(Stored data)
━━━━━━━━━━━━━━━━

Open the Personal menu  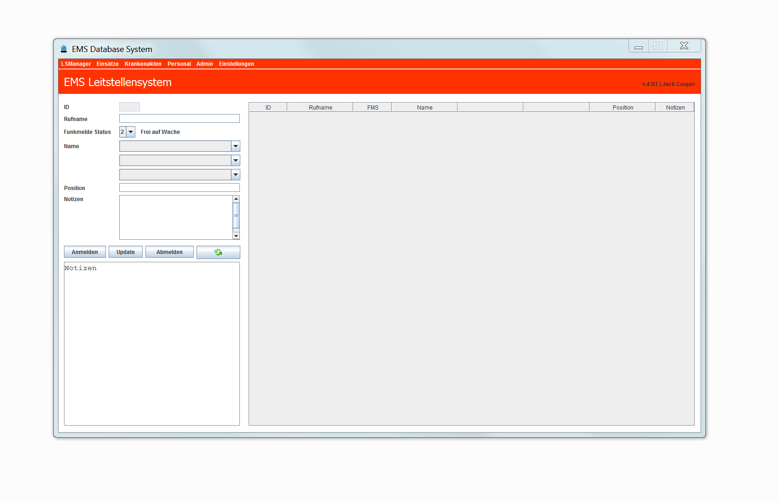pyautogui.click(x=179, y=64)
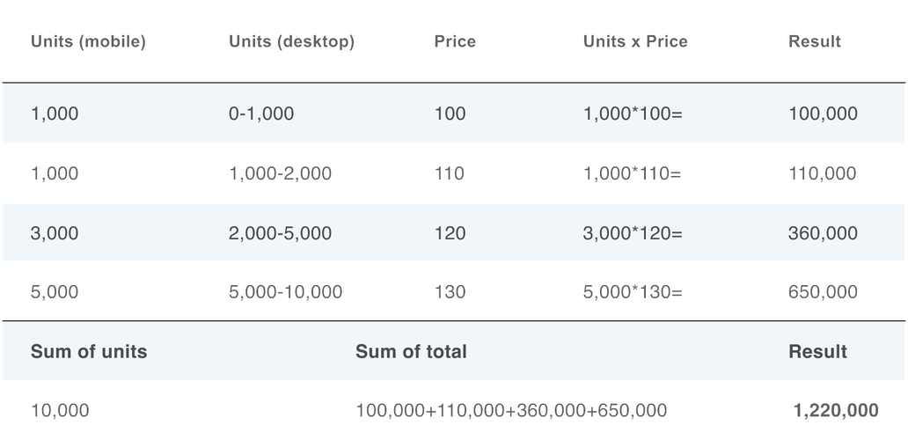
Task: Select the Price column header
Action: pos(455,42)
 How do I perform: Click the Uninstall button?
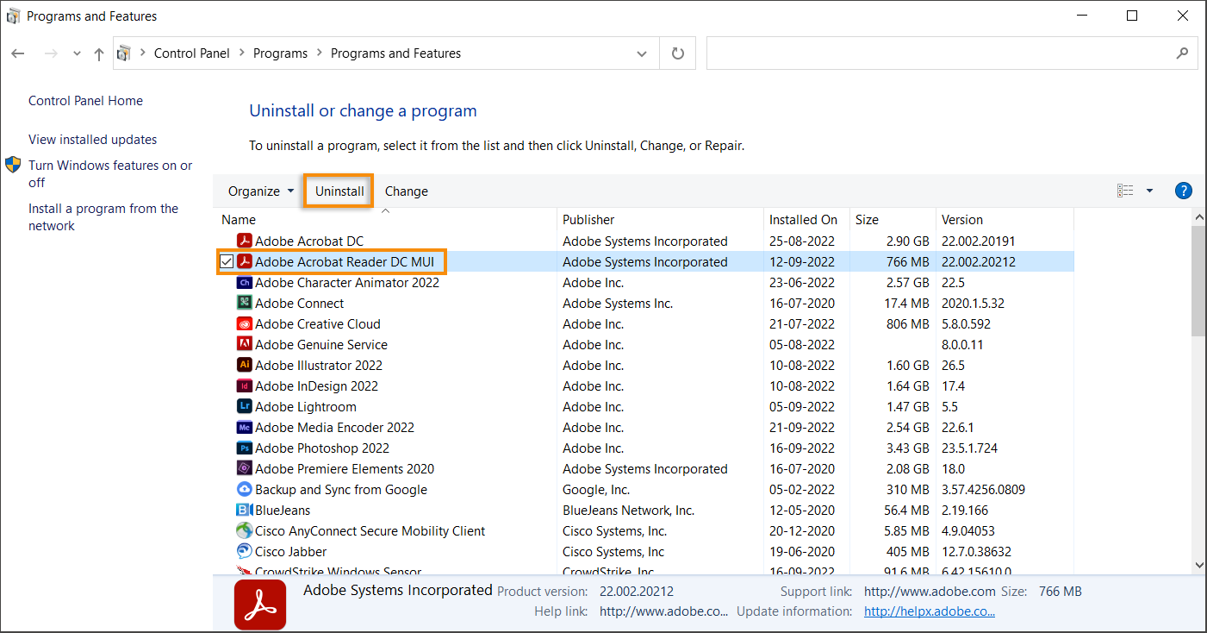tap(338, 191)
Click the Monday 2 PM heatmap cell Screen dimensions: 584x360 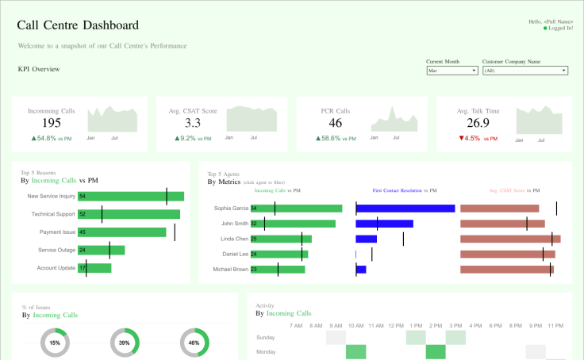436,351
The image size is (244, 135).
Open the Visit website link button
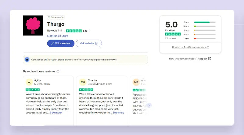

━━━━━━━━━━━━━━━━

■ PROBLEM REQUIREMENTS: Only the lines from the one that contains "The image size is (244, 135)." to the end of the records, inclusive, are to be quoted exactly, with pictures excluded.

■ ANSWER TO THIS EXERCISE:
The image size is (244, 135).
Open the Visit website link button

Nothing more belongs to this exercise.